A 30 y/o male presented to the clinics with a chief complaint of blurry vision at distance and near in the left eye for the last 2 weeks. BCVA was 20/20 OD and 20/30 OS. Anterior segment evaluation was unremarkable whereas fundus evaluation showed a round elevated area at the level of the macula in the left eye with subretinal fluid seen on OCT (see photos below). Notice how the fluid is decentered nasally towards the optic nerve.

Based on this unilateral presentation one could think that this patient is suffering from Central Serous Retinopathy but upon careful examination of his optic nerve, one could also note a small round grayish area located temporally that is pathognomonic for a condition called “Optic Nerve Pit”. 


An optic nerve pit is a congenital anomaly that results from imperfect closure of the superior edge of the embryonic fissure.

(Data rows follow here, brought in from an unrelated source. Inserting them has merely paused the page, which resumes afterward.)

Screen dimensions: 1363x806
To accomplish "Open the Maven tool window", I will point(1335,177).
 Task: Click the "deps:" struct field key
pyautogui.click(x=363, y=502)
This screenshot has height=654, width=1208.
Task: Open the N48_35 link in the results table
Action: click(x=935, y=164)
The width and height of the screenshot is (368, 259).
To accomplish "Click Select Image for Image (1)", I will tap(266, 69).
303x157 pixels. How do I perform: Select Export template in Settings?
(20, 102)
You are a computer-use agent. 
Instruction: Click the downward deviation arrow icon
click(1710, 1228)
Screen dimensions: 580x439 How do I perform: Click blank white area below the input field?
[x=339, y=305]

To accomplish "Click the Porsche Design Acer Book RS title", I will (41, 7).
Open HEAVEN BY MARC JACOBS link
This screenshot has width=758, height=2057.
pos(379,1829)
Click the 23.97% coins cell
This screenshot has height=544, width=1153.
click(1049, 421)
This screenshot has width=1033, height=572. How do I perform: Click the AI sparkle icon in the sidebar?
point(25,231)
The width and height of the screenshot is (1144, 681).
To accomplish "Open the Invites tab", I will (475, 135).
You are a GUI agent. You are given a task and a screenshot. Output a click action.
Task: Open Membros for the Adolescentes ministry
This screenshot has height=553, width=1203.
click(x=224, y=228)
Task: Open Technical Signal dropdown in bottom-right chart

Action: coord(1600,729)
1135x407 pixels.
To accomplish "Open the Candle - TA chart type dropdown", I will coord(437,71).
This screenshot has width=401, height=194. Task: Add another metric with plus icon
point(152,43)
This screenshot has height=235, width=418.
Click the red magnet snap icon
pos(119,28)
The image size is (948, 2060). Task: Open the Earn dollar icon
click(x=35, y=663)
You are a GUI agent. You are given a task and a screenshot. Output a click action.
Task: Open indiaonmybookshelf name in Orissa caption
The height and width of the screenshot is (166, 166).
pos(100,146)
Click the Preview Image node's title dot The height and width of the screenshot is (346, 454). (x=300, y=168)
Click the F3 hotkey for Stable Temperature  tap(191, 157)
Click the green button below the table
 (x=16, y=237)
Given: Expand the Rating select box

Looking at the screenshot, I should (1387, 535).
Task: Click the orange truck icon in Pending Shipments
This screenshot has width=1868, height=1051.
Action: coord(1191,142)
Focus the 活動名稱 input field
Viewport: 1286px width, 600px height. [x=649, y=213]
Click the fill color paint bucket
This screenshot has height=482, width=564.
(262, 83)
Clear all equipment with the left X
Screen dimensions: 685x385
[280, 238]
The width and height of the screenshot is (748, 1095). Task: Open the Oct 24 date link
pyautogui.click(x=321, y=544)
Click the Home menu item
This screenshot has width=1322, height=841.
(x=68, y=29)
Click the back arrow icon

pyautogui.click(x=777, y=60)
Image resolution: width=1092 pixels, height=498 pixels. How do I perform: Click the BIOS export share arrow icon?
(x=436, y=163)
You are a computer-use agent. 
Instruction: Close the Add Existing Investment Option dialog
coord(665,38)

It appears as a gray-white round or oval-shaped depression on the inferotemporal aspect of the optic nerve, often found with adjacent peripapillary atrophy(1)

25-75% of patients experience visual symptoms that are caused by either a serous retinal detachment, retinal schisis or cystoid macular edema(2). Patients usually become symptomatic in the 3rd or 4th decade of life.

The exact source of the fluid found in optic nerve pit maculopathy is yet unclear and is thought to be coming from either the vitreous cavity, cerebrospinal fluid (CSF) or dural leaking vessels at the base of the pit.


Without macular involvement, observation is recommended. 

Should the macula be affected, treatment options include:

1- Laser photocoagulation temporally to the disc to create a barrier for the fluid not to enter the macula. Unfortunately, this therapy has not had much success and treated patients did not notice improvement, in fact, some reported more visual disturbance after the treatment(3).

2-  Pars plana vitrectomy (PPV) with or without gas tamponade with promising long-term results in both retinal re-attachments (50-95% of patients) and visual improvement(>50% of patients)(3)


Isolated optic pits have an excellent prognosis as long as no maculopathy is present. Should a patient develop optic disc maculopathy, 80% will progress to a visual acuity of 20/200 or worse. Favorable anatomic and functional results have been reported after surgery with an 87% success rate reported recently in the literature.

Finally, I just want you to enjoy this beautiful OCT captured across the pit of one of my patients without maculopathy. I hope you enjoyed this case!

Case shared by Karla Delgado, OD 


  1. K.Bailey Freund, David Sarraf, William F. Mieler, Lawrence A. Yannuzzi. Optic nerve pit. The Retinal Atlas. Second Edition. Elsevier: 2017: p1123
  2. Wang Y, Xu L, Jonas JB. Prevalence of congenital optic disc pits in adult Chinese: The Beijing Eye Study.
  3. Chatziralli I, Theodossiadis P, Theodossiadis GP. Optic disk pit maculopathy: Current management strategies. Vol. 12, Clinical Ophthalmology. Dove Medical Press Ltd; 2018. p. 1417–22.